## Work to do
Lay out the data below as a JSON list of strings, one string per line, running from the first line of the data through the line containing "Looking at the screenshot, I should pos(399,523).", including that line. Leave out blank lines.

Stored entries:
************
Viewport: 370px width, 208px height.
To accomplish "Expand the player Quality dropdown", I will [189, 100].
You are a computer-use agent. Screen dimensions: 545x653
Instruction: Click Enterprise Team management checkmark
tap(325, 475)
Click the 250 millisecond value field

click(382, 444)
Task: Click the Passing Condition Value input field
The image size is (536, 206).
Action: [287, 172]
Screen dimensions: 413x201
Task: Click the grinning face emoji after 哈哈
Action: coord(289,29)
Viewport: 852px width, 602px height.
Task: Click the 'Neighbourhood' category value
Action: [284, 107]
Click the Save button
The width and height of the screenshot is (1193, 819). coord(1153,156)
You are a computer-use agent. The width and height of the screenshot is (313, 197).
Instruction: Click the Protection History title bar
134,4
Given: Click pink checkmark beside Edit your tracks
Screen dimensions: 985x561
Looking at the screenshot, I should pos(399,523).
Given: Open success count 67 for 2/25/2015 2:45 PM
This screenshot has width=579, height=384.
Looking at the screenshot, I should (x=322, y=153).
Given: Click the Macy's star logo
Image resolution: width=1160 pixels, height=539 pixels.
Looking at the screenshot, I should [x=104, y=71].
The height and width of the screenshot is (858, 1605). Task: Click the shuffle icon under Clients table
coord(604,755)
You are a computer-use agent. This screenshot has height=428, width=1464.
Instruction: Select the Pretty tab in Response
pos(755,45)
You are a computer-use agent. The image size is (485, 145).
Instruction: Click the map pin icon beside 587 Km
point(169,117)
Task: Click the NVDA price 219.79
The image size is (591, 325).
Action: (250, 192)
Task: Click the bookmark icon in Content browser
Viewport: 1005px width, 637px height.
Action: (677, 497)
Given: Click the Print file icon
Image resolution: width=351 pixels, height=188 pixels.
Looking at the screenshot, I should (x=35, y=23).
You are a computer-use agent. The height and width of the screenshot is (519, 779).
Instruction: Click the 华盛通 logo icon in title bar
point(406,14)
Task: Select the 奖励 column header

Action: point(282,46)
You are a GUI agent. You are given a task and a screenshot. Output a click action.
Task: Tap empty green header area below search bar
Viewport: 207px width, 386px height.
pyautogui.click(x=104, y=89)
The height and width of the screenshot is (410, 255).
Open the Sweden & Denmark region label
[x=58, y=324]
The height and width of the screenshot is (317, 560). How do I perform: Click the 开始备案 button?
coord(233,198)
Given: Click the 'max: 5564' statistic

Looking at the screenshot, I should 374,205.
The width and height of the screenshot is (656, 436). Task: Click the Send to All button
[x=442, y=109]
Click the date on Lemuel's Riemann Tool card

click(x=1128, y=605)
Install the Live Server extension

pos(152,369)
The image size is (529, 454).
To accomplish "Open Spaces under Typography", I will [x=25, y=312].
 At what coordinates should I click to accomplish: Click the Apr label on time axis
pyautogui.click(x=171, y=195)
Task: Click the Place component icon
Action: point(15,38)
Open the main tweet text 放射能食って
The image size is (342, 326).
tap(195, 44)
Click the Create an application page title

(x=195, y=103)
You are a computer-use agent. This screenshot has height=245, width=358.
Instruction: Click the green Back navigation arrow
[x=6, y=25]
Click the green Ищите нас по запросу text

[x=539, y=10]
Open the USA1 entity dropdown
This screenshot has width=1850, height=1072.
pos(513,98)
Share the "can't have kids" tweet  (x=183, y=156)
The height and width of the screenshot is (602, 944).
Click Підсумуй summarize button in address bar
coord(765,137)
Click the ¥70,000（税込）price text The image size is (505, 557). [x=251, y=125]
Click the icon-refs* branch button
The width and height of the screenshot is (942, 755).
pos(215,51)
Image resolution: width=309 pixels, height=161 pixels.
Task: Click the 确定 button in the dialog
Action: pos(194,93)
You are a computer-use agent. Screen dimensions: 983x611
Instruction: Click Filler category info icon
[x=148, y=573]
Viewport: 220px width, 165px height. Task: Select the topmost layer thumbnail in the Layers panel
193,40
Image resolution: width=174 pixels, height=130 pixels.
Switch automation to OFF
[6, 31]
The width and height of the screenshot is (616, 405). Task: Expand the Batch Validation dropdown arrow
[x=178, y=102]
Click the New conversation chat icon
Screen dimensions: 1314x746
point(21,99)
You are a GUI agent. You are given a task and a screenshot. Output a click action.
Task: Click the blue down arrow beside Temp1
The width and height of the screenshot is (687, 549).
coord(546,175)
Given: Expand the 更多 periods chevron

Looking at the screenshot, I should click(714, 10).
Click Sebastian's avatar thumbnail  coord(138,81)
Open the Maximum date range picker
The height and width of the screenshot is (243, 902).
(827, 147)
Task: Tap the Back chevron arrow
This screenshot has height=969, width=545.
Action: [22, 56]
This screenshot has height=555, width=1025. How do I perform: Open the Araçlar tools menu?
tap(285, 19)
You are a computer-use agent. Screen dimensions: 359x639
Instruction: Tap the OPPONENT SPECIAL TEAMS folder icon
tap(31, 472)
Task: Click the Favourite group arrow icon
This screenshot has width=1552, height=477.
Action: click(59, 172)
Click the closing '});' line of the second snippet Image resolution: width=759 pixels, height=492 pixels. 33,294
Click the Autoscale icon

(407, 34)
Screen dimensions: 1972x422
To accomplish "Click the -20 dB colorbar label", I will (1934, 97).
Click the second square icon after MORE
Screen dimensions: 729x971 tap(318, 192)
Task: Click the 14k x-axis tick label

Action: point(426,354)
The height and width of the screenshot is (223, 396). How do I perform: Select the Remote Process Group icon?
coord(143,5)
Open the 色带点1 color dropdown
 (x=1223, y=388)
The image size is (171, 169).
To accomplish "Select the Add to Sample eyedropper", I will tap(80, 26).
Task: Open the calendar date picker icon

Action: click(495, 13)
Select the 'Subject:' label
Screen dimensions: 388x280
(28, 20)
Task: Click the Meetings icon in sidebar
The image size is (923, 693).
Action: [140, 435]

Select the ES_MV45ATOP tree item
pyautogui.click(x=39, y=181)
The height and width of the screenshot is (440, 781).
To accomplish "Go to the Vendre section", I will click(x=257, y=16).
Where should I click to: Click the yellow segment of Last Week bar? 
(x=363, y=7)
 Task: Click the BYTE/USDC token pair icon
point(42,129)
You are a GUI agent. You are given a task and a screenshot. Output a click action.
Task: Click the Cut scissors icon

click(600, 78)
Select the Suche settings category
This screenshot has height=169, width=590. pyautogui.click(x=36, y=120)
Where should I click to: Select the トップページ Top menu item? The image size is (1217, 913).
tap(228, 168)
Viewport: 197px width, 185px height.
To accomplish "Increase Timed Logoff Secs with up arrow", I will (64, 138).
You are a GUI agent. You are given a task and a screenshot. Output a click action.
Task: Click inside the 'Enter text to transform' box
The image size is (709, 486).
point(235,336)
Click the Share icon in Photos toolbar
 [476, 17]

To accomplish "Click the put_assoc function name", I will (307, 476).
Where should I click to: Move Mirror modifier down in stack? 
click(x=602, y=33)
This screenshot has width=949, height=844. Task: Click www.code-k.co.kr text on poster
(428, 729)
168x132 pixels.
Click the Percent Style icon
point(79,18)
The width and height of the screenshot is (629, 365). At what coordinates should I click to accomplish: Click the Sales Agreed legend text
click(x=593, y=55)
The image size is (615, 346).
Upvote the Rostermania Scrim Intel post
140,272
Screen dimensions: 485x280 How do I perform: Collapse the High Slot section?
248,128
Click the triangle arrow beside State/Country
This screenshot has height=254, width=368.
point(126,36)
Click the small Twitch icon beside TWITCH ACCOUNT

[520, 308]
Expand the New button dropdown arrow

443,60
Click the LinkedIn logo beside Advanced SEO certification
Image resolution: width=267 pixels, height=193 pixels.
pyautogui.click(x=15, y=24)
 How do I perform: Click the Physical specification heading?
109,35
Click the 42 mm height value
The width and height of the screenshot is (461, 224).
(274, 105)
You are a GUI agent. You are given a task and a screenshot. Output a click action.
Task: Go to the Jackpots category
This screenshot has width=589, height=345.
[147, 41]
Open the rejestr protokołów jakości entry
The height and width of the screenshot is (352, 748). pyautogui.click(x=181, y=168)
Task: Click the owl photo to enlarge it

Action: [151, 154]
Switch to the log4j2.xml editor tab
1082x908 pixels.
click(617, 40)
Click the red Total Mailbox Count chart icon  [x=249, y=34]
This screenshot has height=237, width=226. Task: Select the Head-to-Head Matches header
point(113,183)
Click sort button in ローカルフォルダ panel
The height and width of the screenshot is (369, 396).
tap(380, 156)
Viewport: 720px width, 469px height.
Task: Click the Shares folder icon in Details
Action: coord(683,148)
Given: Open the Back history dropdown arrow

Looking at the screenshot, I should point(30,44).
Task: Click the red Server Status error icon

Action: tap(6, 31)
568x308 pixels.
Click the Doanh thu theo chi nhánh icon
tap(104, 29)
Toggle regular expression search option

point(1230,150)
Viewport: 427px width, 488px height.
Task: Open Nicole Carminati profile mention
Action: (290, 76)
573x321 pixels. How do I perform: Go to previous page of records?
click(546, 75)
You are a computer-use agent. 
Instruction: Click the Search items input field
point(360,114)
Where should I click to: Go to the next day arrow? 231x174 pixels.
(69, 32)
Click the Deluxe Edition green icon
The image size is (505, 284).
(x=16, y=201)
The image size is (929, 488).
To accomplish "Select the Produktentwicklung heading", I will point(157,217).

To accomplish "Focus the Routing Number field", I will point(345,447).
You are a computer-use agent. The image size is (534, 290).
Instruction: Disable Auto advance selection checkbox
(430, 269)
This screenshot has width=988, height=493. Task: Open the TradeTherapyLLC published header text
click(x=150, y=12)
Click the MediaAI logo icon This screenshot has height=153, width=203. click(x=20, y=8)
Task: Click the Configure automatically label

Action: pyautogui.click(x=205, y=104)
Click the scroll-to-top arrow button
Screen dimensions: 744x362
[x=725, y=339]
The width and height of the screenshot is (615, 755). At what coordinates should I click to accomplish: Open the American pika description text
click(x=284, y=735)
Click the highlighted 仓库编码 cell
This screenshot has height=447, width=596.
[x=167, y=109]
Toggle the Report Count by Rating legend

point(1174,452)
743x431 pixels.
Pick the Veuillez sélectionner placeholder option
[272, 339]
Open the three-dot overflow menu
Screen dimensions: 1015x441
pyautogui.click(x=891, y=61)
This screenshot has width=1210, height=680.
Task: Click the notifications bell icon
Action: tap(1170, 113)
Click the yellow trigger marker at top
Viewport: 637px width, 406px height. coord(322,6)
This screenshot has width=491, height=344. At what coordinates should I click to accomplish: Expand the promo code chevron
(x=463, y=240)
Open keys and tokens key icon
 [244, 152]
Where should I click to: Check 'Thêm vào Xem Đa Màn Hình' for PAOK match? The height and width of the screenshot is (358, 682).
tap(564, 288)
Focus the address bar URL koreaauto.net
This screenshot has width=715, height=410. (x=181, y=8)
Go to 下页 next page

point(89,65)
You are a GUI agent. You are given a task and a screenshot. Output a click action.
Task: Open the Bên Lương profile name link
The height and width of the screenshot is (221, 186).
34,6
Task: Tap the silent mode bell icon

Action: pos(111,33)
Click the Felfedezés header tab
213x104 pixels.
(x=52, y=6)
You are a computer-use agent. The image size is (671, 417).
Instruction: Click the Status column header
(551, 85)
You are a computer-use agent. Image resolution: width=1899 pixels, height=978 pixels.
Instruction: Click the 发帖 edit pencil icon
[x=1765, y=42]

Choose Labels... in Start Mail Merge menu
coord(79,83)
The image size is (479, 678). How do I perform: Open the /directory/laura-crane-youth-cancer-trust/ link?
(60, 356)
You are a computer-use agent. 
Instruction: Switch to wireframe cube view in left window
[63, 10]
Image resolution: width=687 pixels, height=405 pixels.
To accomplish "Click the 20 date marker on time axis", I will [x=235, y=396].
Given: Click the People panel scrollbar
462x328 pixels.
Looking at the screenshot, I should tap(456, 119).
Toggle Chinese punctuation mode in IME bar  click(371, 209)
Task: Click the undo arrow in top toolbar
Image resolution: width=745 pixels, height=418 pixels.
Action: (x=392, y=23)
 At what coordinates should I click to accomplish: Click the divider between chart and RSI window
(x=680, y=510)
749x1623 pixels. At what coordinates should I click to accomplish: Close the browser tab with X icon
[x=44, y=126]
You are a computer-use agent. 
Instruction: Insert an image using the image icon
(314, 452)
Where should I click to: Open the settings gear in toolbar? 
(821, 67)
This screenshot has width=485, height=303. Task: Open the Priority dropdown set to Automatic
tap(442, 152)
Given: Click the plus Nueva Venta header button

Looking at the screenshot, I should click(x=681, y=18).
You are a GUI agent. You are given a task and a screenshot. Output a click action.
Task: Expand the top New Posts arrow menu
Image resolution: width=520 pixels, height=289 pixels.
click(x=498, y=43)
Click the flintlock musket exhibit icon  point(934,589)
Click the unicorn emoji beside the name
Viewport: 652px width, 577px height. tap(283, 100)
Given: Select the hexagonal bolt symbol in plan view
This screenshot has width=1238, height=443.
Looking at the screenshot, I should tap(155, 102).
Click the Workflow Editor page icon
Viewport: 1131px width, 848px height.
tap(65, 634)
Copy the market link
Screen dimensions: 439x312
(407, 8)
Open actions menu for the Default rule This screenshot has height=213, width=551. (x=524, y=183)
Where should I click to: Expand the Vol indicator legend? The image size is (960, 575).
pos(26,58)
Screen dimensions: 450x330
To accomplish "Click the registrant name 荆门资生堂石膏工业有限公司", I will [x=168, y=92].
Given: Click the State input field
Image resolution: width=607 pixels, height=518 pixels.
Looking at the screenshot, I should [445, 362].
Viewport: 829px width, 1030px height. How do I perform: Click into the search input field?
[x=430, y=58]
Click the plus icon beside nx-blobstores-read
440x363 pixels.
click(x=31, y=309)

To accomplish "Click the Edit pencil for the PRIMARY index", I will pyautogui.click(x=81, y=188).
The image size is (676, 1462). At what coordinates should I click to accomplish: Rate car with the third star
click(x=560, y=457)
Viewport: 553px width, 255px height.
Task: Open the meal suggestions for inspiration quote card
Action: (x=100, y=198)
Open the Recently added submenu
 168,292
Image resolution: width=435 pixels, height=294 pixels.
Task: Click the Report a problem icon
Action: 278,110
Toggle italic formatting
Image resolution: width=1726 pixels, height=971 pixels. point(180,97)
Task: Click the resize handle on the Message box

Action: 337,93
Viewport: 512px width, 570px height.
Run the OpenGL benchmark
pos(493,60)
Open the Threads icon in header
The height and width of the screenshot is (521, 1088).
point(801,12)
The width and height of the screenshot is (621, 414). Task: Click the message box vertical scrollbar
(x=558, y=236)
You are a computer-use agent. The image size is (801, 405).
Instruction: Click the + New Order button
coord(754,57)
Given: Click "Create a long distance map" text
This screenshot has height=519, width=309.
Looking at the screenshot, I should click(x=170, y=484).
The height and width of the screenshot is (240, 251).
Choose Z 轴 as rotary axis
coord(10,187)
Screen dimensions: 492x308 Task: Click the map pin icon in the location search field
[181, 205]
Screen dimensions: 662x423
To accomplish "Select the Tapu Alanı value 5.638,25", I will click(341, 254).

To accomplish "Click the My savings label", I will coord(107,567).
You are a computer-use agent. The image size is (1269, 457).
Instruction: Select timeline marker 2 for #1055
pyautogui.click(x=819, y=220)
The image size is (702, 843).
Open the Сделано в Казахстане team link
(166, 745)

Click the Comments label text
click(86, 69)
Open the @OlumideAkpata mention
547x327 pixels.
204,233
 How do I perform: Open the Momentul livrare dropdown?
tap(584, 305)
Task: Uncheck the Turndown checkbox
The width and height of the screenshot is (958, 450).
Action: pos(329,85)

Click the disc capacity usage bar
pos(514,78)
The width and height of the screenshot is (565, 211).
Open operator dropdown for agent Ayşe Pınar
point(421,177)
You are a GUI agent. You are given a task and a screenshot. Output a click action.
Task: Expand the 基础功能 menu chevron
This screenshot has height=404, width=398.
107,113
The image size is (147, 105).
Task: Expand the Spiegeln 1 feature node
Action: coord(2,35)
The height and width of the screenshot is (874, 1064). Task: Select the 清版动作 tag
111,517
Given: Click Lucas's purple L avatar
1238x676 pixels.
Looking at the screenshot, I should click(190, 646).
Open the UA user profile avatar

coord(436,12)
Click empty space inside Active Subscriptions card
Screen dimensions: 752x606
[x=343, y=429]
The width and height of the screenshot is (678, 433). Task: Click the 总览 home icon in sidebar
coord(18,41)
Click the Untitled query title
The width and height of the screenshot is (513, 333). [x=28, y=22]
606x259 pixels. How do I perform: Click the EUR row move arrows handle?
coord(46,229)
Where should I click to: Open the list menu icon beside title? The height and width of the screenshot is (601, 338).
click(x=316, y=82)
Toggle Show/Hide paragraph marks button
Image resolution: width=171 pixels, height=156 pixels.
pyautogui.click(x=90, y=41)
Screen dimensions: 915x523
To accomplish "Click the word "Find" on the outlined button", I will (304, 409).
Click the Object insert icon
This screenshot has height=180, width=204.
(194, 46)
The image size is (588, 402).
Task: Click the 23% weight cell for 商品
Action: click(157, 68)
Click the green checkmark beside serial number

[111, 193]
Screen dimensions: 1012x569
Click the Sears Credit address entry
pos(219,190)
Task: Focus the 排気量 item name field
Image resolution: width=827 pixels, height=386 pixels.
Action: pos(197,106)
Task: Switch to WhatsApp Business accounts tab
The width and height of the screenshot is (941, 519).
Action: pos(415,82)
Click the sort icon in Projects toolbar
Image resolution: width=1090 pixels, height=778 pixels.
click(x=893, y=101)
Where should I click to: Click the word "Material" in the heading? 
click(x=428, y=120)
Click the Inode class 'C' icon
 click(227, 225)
************
## Correct response
[
  "Viewport: 370px width, 208px height.",
  "To accomplish \"Expand the player Quality dropdown\", I will [189, 100].",
  "You are a computer-use agent. Screen dimensions: 545x653",
  "Instruction: Click Enterprise Team management checkmark",
  "tap(325, 475)",
  "Click the 250 millisecond value field",
  "click(382, 444)",
  "Task: Click the Passing Condition Value input field",
  "The image size is (536, 206).",
  "Action: [287, 172]",
  "Screen dimensions: 413x201",
  "Task: Click the grinning face emoji after 哈哈",
  "Action: coord(289,29)",
  "Viewport: 852px width, 602px height.",
  "Task: Click the 'Neighbourhood' category value",
  "Action: [284, 107]",
  "Click the Save button",
  "The width and height of the screenshot is (1193, 819). coord(1153,156)",
  "You are a computer-use agent. The width and height of the screenshot is (313, 197).",
  "Instruction: Click the Protection History title bar",
  "134,4",
  "Given: Click pink checkmark beside Edit your tracks",
  "Screen dimensions: 985x561",
  "Looking at the screenshot, I should pos(399,523)."
]